Set the following entries down again exactly, line by line.

╭─ SUPPLIED DATA

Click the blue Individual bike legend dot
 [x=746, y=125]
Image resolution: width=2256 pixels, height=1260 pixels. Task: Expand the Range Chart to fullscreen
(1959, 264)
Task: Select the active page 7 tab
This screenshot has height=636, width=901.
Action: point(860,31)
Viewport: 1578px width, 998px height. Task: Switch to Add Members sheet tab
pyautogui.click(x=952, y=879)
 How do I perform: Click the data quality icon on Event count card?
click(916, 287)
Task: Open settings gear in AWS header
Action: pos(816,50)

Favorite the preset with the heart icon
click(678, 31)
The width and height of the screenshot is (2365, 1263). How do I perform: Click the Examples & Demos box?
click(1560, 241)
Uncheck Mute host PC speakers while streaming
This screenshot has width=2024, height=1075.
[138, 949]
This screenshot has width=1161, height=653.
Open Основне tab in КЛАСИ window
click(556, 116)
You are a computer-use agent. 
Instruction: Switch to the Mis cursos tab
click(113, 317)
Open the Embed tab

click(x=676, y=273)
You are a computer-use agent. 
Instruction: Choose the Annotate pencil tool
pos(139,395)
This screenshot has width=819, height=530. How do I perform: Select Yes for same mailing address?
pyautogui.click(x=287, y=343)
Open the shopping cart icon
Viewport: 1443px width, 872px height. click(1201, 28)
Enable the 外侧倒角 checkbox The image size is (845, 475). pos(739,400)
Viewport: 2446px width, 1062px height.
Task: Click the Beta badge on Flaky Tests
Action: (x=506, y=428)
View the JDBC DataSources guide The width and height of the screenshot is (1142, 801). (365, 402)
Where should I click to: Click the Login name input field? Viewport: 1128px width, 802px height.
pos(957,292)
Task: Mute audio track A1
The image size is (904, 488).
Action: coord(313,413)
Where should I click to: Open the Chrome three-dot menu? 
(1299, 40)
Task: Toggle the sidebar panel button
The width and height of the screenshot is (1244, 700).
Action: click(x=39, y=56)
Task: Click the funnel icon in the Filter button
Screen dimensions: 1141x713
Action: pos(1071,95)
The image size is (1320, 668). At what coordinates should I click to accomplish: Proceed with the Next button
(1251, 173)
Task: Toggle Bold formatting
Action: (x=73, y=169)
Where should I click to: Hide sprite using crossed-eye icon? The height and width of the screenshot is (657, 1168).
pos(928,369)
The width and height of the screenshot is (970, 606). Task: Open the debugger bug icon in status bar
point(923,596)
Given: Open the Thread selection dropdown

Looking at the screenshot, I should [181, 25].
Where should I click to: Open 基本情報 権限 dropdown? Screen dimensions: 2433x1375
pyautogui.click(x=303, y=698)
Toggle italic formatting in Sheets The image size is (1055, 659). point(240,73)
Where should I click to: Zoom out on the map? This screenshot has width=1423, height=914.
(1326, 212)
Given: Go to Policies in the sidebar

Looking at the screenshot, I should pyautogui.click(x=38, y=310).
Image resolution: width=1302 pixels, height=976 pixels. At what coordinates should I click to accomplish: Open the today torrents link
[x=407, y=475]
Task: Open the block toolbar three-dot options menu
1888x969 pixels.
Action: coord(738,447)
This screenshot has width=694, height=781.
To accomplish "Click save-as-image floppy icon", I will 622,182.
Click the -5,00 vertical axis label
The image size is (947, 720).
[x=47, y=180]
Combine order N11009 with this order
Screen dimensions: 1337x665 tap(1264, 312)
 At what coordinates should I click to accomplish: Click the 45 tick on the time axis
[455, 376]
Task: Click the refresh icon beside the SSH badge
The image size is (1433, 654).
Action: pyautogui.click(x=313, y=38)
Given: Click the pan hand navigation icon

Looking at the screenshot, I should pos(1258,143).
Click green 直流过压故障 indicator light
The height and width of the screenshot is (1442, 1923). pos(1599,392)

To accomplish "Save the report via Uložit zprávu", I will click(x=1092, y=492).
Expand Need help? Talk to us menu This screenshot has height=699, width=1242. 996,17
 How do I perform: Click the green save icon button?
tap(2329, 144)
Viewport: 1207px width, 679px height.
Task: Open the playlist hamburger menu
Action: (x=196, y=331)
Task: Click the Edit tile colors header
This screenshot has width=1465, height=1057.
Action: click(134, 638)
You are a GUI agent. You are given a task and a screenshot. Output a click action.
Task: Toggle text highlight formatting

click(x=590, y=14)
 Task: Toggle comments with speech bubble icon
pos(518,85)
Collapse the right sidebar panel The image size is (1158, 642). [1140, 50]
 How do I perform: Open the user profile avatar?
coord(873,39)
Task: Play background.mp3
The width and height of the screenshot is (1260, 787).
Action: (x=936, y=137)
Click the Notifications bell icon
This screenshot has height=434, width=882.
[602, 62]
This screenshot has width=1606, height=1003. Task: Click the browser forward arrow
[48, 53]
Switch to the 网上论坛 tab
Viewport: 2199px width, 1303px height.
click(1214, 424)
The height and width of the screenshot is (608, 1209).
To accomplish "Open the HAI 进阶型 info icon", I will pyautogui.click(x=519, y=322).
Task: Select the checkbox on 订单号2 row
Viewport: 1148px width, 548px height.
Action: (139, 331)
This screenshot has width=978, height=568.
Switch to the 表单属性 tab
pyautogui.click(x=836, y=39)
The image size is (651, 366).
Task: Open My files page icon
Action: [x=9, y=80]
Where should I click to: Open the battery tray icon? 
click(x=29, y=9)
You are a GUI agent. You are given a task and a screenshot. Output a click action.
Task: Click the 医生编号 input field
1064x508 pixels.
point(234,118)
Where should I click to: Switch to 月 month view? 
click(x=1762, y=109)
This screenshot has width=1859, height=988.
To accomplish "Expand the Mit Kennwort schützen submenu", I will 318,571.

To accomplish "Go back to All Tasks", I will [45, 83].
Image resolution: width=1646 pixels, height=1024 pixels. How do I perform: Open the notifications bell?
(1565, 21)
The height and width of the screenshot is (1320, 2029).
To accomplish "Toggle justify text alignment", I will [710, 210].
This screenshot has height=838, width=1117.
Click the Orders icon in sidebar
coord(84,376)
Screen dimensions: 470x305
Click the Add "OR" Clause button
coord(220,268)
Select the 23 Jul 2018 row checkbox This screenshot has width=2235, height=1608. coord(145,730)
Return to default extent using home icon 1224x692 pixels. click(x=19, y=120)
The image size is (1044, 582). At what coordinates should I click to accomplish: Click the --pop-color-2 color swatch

╰─

TASK RESULT:
Click the blue Individual bike legend dot
 [x=746, y=125]
Image resolution: width=2256 pixels, height=1260 pixels. Task: Expand the Range Chart to fullscreen
(1959, 264)
Task: Select the active page 7 tab
This screenshot has height=636, width=901.
Action: point(860,31)
Viewport: 1578px width, 998px height. Task: Switch to Add Members sheet tab
pyautogui.click(x=952, y=879)
 How do I perform: Click the data quality icon on Event count card?
click(916, 287)
Task: Open settings gear in AWS header
Action: pos(816,50)

Favorite the preset with the heart icon
click(678, 31)
The width and height of the screenshot is (2365, 1263). How do I perform: Click the Examples & Demos box?
click(1560, 241)
Uncheck Mute host PC speakers while streaming
This screenshot has width=2024, height=1075.
[138, 949]
This screenshot has width=1161, height=653.
Open Основне tab in КЛАСИ window
click(556, 116)
You are a computer-use agent. 
Instruction: Switch to the Mis cursos tab
click(113, 317)
Open the Embed tab

click(x=676, y=273)
You are a computer-use agent. 
Instruction: Choose the Annotate pencil tool
pos(139,395)
This screenshot has width=819, height=530. How do I perform: Select Yes for same mailing address?
pyautogui.click(x=287, y=343)
Open the shopping cart icon
Viewport: 1443px width, 872px height. click(1201, 28)
Enable the 外侧倒角 checkbox The image size is (845, 475). pos(739,400)
Viewport: 2446px width, 1062px height.
Task: Click the Beta badge on Flaky Tests
Action: (x=506, y=428)
View the JDBC DataSources guide The width and height of the screenshot is (1142, 801). (365, 402)
Where should I click to: Click the Login name input field? Viewport: 1128px width, 802px height.
pos(957,292)
Task: Mute audio track A1
The image size is (904, 488).
Action: coord(313,413)
Where should I click to: Open the Chrome three-dot menu? 
(1299, 40)
Task: Toggle the sidebar panel button
The width and height of the screenshot is (1244, 700).
Action: click(x=39, y=56)
Task: Click the funnel icon in the Filter button
Screen dimensions: 1141x713
Action: pos(1071,95)
The image size is (1320, 668). At what coordinates should I click to accomplish: Proceed with the Next button
(1251, 173)
Task: Toggle Bold formatting
Action: (x=73, y=169)
Where should I click to: Hide sprite using crossed-eye icon? The height and width of the screenshot is (657, 1168).
pos(928,369)
The width and height of the screenshot is (970, 606). Task: Open the debugger bug icon in status bar
point(923,596)
Given: Open the Thread selection dropdown

Looking at the screenshot, I should [181, 25].
Where should I click to: Open 基本情報 権限 dropdown? Screen dimensions: 2433x1375
pyautogui.click(x=303, y=698)
Toggle italic formatting in Sheets The image size is (1055, 659). point(240,73)
Where should I click to: Zoom out on the map? This screenshot has width=1423, height=914.
(1326, 212)
Given: Go to Policies in the sidebar

Looking at the screenshot, I should pyautogui.click(x=38, y=310).
Image resolution: width=1302 pixels, height=976 pixels. At what coordinates should I click to accomplish: Open the today torrents link
[x=407, y=475]
Task: Open the block toolbar three-dot options menu
1888x969 pixels.
Action: coord(738,447)
This screenshot has width=694, height=781.
To accomplish "Click save-as-image floppy icon", I will 622,182.
Click the -5,00 vertical axis label
The image size is (947, 720).
[x=47, y=180]
Combine order N11009 with this order
Screen dimensions: 1337x665 tap(1264, 312)
 At what coordinates should I click to accomplish: Click the 45 tick on the time axis
[455, 376]
Task: Click the refresh icon beside the SSH badge
The image size is (1433, 654).
Action: pyautogui.click(x=313, y=38)
Given: Click the pan hand navigation icon

Looking at the screenshot, I should pos(1258,143).
Click green 直流过压故障 indicator light
The height and width of the screenshot is (1442, 1923). pos(1599,392)

To accomplish "Save the report via Uložit zprávu", I will click(x=1092, y=492).
Expand Need help? Talk to us menu This screenshot has height=699, width=1242. 996,17
 How do I perform: Click the green save icon button?
tap(2329, 144)
Viewport: 1207px width, 679px height.
Task: Open the playlist hamburger menu
Action: (x=196, y=331)
Task: Click the Edit tile colors header
This screenshot has width=1465, height=1057.
Action: click(134, 638)
You are a GUI agent. You are given a task and a screenshot. Output a click action.
Task: Toggle text highlight formatting

click(x=590, y=14)
 Task: Toggle comments with speech bubble icon
pos(518,85)
Collapse the right sidebar panel The image size is (1158, 642). [1140, 50]
 How do I perform: Open the user profile avatar?
coord(873,39)
Task: Play background.mp3
The width and height of the screenshot is (1260, 787).
Action: (x=936, y=137)
Click the Notifications bell icon
This screenshot has height=434, width=882.
[602, 62]
This screenshot has width=1606, height=1003. Task: Click the browser forward arrow
[48, 53]
Switch to the 网上论坛 tab
Viewport: 2199px width, 1303px height.
click(1214, 424)
The height and width of the screenshot is (608, 1209).
To accomplish "Open the HAI 进阶型 info icon", I will pyautogui.click(x=519, y=322).
Task: Select the checkbox on 订单号2 row
Viewport: 1148px width, 548px height.
Action: (139, 331)
This screenshot has width=978, height=568.
Switch to the 表单属性 tab
pyautogui.click(x=836, y=39)
The image size is (651, 366).
Task: Open My files page icon
Action: [x=9, y=80]
Where should I click to: Open the battery tray icon? 
click(x=29, y=9)
You are a GUI agent. You are given a task and a screenshot. Output a click action.
Task: Click the 医生编号 input field
1064x508 pixels.
point(234,118)
Where should I click to: Switch to 月 month view? 
click(x=1762, y=109)
This screenshot has width=1859, height=988.
To accomplish "Expand the Mit Kennwort schützen submenu", I will 318,571.

To accomplish "Go back to All Tasks", I will [45, 83].
Image resolution: width=1646 pixels, height=1024 pixels. How do I perform: Open the notifications bell?
(1565, 21)
The height and width of the screenshot is (1320, 2029).
To accomplish "Toggle justify text alignment", I will [710, 210].
This screenshot has height=838, width=1117.
Click the Orders icon in sidebar
coord(84,376)
Screen dimensions: 470x305
Click the Add "OR" Clause button
coord(220,268)
Select the 23 Jul 2018 row checkbox This screenshot has width=2235, height=1608. coord(145,730)
Return to default extent using home icon 1224x692 pixels. click(x=19, y=120)
The image size is (1044, 582). At what coordinates should I click to accomplish: Click the --pop-color-2 color swatch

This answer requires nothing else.